Davalı işveren, davacı ile yapmış olduğu iş sözleşmesinden sonraki bir tarihte .... Firması ile anlaşarak lojistik faaliyetlerini bu firmaya devrettiği, bu nedenle davalı işyerinde şoför olarak çalışan personele olan ihtiyacın önemli ölçüde azaldığı, şoförlerin şirket yapılanmasındaki konumlarının onların iş tanımlarını ve fiilen yapmış oldukları görevleri değiştirmeyeceği, davalı işletmenin 2009-2010 yıllarına ait faaliyet giderlerinde artma ve dönem net karında ise ciddi ölçüde azalma olduğu, işletmesel kararın alınması için şirketin zarar etmesinin, ekonomik kriz ve sektörel daralmaya girmesinin veya satışlarının azalmasının gerekmediği, kâr amacıyla kurulan işletmelerin kendi sektörlerinde rekabet edecek düzeyde kalmayı hedef edinmelerinin işletmesel bir zorunluluk olduğu, davalı firmanın da işletmesel bir kararla tasarruf tedbirlerine yöneldiği, bu bağlamda lojistik işlerini başka firmaya devrederek bu alanda yer alan bir kısım pozisyonları kapattığı, işletmesel kararların içerik ve yerindelik açısından denetlenemeyeceği, sadece hakkaniyet, hukuka uygunluk, ölçülülük, tutarlılık, nesnellik ve iyi niyet ile feshin son çare olması gibi hususlar açısından yargısal denetime tabi tutulabileceği; işletmesel kararın, işyerinin bir bölümünü veya belli bir pozisyonu kapatma veya iptal etme, işyerindeki bazı birimleri birleştirme, küçültme, daraltma ya da organizasyonel açıdan yeniden yapılanma şeklinde olabileceği, bazı pozisyonlarda görülen istihdam fazlalığının başka pozisyonlarda işçi alımı ile çelişmediği; iş sözleşmesine son verilen işçinin yeni alınan işçilerle doldurulan farklı pozisyonlarda istihdam edilip edilemeyeceğinin önemli arz ettiği, işine son verilen işçinin niteliği gereği veya makul bir eğitimle çalışabileceği bir pozisyona bir başka işçinin alınması durumunun tutarsızlık ve kötü niyet sayılabileceği, somut olayla şoför olan davacının yeni alınan işçilerle doldurulduğu iddia edilen operatörlük, uzmanlık veya grup liderliği gibi pozisyonlarda çalışıp çalışamayacağının bilirkişi raporu ile tespit edilmesi gerektiği göz önüne alınmadan, eksik araştırma ve hatalı değerlendirme ile yazılı şekilde işe iadeye karar verilmesi hukuka uygun bulunmamıştır.

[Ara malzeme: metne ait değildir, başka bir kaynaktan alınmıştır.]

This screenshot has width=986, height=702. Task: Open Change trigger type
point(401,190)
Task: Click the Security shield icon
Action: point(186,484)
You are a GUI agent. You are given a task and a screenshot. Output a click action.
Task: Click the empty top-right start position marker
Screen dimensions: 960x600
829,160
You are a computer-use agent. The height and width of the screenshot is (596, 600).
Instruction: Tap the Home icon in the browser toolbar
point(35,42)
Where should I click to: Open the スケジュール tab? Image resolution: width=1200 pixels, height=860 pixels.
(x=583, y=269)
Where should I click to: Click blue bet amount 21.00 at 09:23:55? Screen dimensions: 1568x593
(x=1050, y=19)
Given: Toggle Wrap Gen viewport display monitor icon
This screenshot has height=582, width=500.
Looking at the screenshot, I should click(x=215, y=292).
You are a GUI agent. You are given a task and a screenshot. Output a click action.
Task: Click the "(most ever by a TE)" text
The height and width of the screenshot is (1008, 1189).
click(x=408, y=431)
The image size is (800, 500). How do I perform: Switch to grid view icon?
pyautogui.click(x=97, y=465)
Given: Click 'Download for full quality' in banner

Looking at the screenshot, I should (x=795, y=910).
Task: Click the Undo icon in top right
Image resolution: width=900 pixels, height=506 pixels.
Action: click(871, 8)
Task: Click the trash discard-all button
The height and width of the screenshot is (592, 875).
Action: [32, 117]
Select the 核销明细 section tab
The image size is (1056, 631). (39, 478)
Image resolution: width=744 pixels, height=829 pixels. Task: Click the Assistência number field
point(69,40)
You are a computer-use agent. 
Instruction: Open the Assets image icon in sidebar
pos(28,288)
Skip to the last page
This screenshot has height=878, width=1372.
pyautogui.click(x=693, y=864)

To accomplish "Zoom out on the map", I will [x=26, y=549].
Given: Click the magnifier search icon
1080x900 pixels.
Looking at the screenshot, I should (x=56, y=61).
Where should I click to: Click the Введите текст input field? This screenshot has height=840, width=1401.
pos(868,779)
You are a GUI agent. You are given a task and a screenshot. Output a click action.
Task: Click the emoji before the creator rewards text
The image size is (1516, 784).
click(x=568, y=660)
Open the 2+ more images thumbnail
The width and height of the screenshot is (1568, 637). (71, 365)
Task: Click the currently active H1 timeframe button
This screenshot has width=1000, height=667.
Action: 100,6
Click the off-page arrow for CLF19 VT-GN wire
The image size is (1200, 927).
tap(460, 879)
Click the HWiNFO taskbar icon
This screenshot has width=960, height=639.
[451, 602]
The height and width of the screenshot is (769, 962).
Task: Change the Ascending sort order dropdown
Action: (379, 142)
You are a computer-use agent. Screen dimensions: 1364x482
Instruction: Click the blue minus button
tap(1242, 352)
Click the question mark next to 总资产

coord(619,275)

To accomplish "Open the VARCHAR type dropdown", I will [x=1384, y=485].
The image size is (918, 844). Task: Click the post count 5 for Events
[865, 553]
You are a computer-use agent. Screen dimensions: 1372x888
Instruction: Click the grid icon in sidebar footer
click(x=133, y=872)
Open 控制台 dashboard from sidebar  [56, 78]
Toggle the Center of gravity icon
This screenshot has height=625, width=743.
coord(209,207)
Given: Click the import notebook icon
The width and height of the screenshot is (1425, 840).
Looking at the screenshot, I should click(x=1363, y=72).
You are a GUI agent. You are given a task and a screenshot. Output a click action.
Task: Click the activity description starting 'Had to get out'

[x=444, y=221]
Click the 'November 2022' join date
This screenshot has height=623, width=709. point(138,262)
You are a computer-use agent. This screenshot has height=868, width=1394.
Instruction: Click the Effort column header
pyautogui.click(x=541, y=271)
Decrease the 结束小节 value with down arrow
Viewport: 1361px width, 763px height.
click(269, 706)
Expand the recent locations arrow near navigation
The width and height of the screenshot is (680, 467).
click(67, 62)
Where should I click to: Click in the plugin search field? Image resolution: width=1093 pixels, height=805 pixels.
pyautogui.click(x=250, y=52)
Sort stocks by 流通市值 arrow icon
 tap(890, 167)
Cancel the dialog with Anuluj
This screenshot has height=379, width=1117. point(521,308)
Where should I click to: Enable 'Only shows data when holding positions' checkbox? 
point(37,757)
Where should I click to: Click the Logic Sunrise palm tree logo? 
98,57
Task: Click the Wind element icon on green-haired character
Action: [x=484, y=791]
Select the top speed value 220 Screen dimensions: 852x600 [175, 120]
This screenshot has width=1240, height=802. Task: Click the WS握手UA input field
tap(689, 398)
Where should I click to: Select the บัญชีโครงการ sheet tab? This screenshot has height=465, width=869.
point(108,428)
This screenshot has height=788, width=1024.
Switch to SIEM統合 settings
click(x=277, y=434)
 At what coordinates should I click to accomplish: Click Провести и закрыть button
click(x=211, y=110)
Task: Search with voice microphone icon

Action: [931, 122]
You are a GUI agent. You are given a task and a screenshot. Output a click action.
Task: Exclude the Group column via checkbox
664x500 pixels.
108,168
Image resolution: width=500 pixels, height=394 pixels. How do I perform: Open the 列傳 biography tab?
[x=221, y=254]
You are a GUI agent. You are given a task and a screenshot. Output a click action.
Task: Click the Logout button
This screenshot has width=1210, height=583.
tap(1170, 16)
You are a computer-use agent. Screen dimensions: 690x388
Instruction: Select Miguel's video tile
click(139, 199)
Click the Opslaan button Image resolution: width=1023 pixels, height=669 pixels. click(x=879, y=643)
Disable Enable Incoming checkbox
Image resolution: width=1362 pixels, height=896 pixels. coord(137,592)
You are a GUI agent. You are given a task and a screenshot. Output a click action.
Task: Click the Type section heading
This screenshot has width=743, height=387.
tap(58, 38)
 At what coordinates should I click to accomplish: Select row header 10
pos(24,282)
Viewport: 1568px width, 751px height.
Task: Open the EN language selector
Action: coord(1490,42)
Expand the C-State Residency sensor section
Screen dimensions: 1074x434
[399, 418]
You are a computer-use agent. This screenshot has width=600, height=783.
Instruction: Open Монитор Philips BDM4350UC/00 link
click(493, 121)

Fesih öncesi ve sonrasında davalı işyerinde mevcut insan kaynakları kadrolarının incelenmesi, münhal bulunan pozisyonların ve bu pozisyonlarda çalışacak kişilerde aranan niteliklerin belirlenmesi, fesih sonrasında işyerine alınan yeni işçilerin görevlendirildiği pozisyonların ve bu işçilere ait niteliklerin araştırılması ve davacının gerek niteliği ve gerekse makul bir eğitimle kazanacağı özelliği yönüyle hangi kadroda istihdam edilebileceğinin bilirkişi marifetiyle tespit edilmesi gerekmektedir.
SONUÇ: Hükmün yukarıda açıklanan sebeple BOZULMASINA, peşin alınan temyiz harcının istek olması halinde ilgiliye iadesine, 31.05.2012 tarihinde oybirliği ile karar verildi.